Bu hafta çok değerli Rav’ımdan yeni duyduğum kendi algıma göre harmanlayıp yorumladığım bir yaşam öyküsünü sizlerle paylaşmak istedim.
Davit, çok başarılı, maddi olarak oldukça güçlü biridir. En büyük tutkusu ise senelerdir biriktirdiği saat koleksiyonudur. Bir gün yabancı bir saat görür ve aklı başından gider. Araştırır. Oranın telefonunu bulur. Satıcı, “Bu, çok değerli bir parçadır ve fiyatı da elli bin dolardır ama her kuruşuna değer” diyerek başladığı ürünün özelliklerini sayar da sayar. Davit çok etkilenir. Hemen siparişi verir. Satıcı, “Bir hafta içinde bu çok değerli ürün ülkenizdeki bayiye teslim edilecek, sizi arayacaklar” diye açıklar. Davit, oldukça heyecanlıdır. Yerinde duramıyordur. Nihayet beklediği telefon gelir. Saati gelmiştir. Ardından bir telefon daha alır. Bu da küçük bir çocukken onu eğiten Amore’sindendir (Öğretmeni). Adam, “Davit zor durumda kalmasaydım seni aramazdım. Dün büyük bir yangın çıktı ve beş çocuklu bir ailenin evi tamamen yandı. Sokakta kaldılar. Evin sıfırdan yapılması için 100 bin dolara ihtiyaç var. Tabii ki senden böyle bir şey istemiyorum. Tanıdığım varlıklı ve senin gibi vicdan sahibi, iyiliksever kişileri arıyorum. Herkes ne kadar verebilirse toparlayıp bu insanlara yardım bulmaya çalışıyorum. Ne verebilirsen” diye belirtir. Davit telefonu kapatır ve düşünmeye başlar. “Allah beni bir saate 50 bin dolar verebilecek kadar güce layık gördü, ama bu kuvvetin hiçbiri benim değil. Hepsi O’nun. Şimdi ben o saati taksam ne olur, takmasam ne olur. Zaten bir sürü saatim mevcut. Beş yavrunun sokaklarda kalmasından daha mı değerli? Schindler’s List filmindeki adamı anımsıyorum. Savaş sonrası nasıl da cinnet geçirmişti. ‘Neden yüzüğümü, saatimi satıp daha çok insanın hayatını kurtarmadım ki Nazilerin zulmünden?’ diyerek feryat etmemiş miydi?” diye düşünerek kararını verir ve aynı zamanda iş ortağı olan kardeşini arar. Durumu ona da anlatır. Kardeşi, “Sen ne kadar veriyorsan aynısını benim için de yolla” deyince Davit’in içini bir huzur kaplar ve öğretmenini arayarak hemen tüm parayı kardeşiyle beraber yollayacaklarını söyler. Verdikçe asıl alan olduğunun bilinciyle hiç bir üzüntü duymadan bayiyi arayıp saati almaktan vazgeçtiğini açıklar.

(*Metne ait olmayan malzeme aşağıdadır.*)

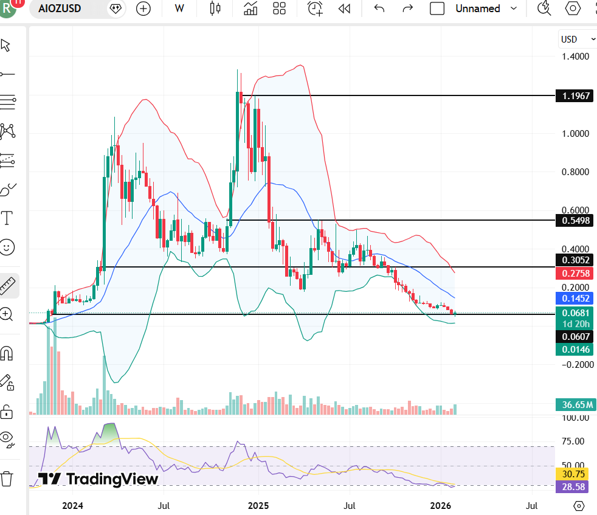
Task: Open the emoji drawing tool
Action: 9,247
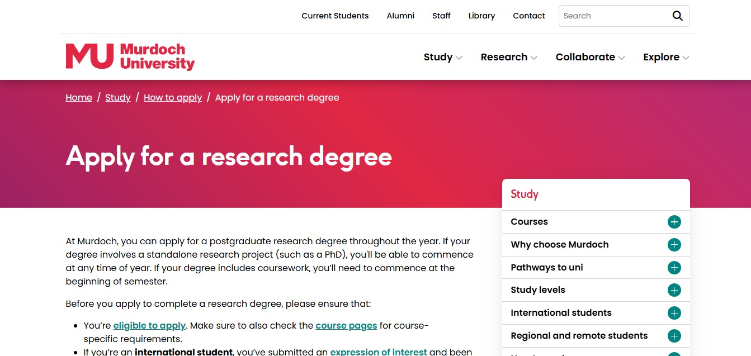Click the How to apply breadcrumb

point(173,97)
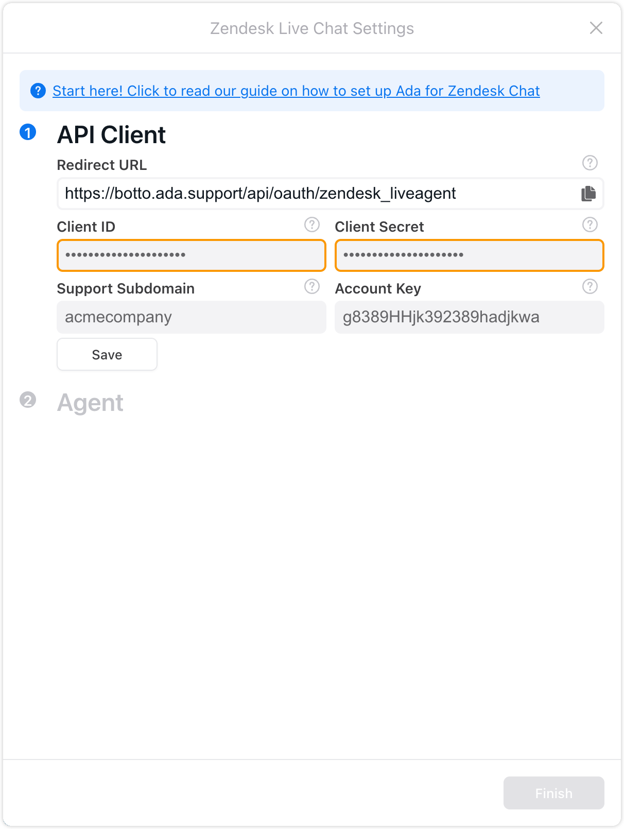Show help tooltip for Client ID
This screenshot has width=624, height=829.
(x=311, y=225)
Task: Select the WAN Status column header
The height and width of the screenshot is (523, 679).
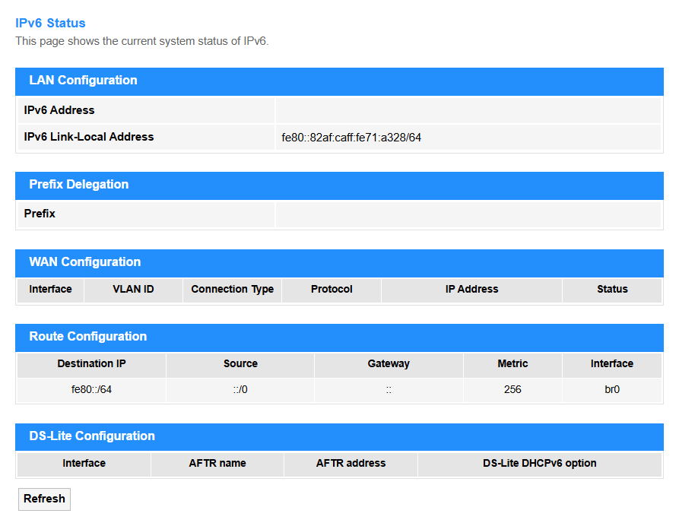Action: click(612, 289)
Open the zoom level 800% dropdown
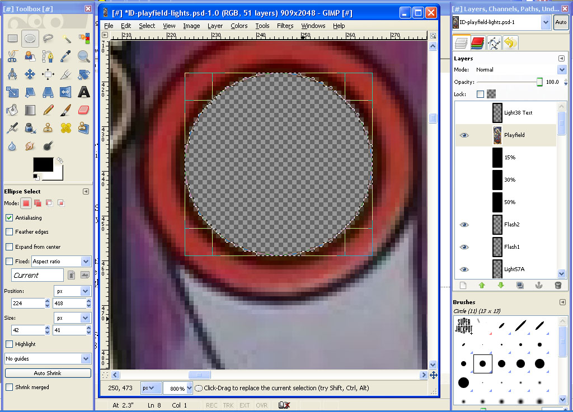The image size is (573, 412). [189, 388]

Aradan dört sene geçer. Ülkesinde büyük bir yangın gerçekleşir. Birçok yerde aynı anda yangınlar çıkar. Davit iş gezisindeyken bu yangından onun muhteşem villası da nasibini alacaktır. Ertesi gün yangın söndürülür ve inanılması güç bir görüntü ortaya çıkar. Yangın o sokaktaki tüm evleri küle çevirmiş ama tam Davit’in villasında durmuştur. Ne bahçesindeki ağaçlar ne de çimenler, çitler damla hasar görmemişlerdir. Sanki evin üstünde koruyucu bir fanus evi her türlü kötülükten korumuştur. Tüm gazeteler bu olaydan bahsederler. Davit kendisiyle konuşan gazeteciye şunu söyler, “Küçük bir çocukken çok yoksuldum. Okumak için part- time bir iş bulmalıydım. Günlerce iş aradım. Sonra bir teklif geldi. Okulun yakınında bir lokal çok müşterisi olduğunda beni çağıracaktı. İlk telefon hemen geldi. Çalıştım ve ertesi akşam tekrar çağrıldım ve üçüncü gece de oradaydım. Sevinçten uçuyordum. Ancak ardından telefonlar kesildi. Birkaç hafta sonra yine sıkıntıdaydım. Bir bankta oturup kara kara düşünürken önümden bir dilenci geçti. “Sanki ben çok zengindim de yardım edecektim” diye düşündüm. Dilenci “Çok açım” deyince cebimde son kalan 10 doların 5’ini hiç düşünmeden ona verdim. Beş dakika geçmeden lokalden telefon geldi. O gece özel bir geceydi ve tam 50 dolar, verdiğimin 10 katı kadar para kazandım. Bu bir tesadüf değildi. Farkındalık dedikleri bu olsa gerekti. İşte o an hayat felsefemi oluşturacak öğretiyi yaşamıma alıverdim. Ne kazandıysam bir kısmını bağışladım. Verdikçe kazancım katlandı ve bugünlere geldim. İlerde travmalarını atlatamayacakları durumlara sokmadan, kimseyi rencide etmeden, gerçekleştirdim bu yardımı. Verin ama bunun gücü egonuzdan gelmesin. Kaynağınız Tanrı katından olsun. İhtiyacı olanları kollayın. İnsanlar sizi konuşsun diye yapmayın. Mucizeler işte aynen burada yaşandığı misalde her an hayatımıza girebilir sadece ve sadece inanmaktan ve sizi kötülüklerden koruyacak sihirli iksir olan sadaka vermekten, usulünce yardımlaşmaktan vazgeçmediğimiz sürece.”
İnsan hayatı bir anda hem pozitife hem de negatife dönüşebilmektedir. Hepimizin her an yaşadığı birçok olayda gözlemlediğimiz gibi hayat bizi bir anda dar engebeli yollara götürebiliyor. “Olumsuzluklardan nasıl korunacağız? Ne yapmalıyız?” derseniz elimizden gelebilecek birkaç basit sihirli merhem var kanımca. Büyüklük yapmayarak gücümüzü daima iyiye kullanabilirsek, kimseyi küçük düşürmez paranın asıl sahibi olmadığı bilincine sahip olabilirsek, birbirimizi desteklersek Tanrı da bizi bir babanın kollarındaymışız gibi sever kollar ve her türlü kötülükten aynen buradaki fanus misali korur.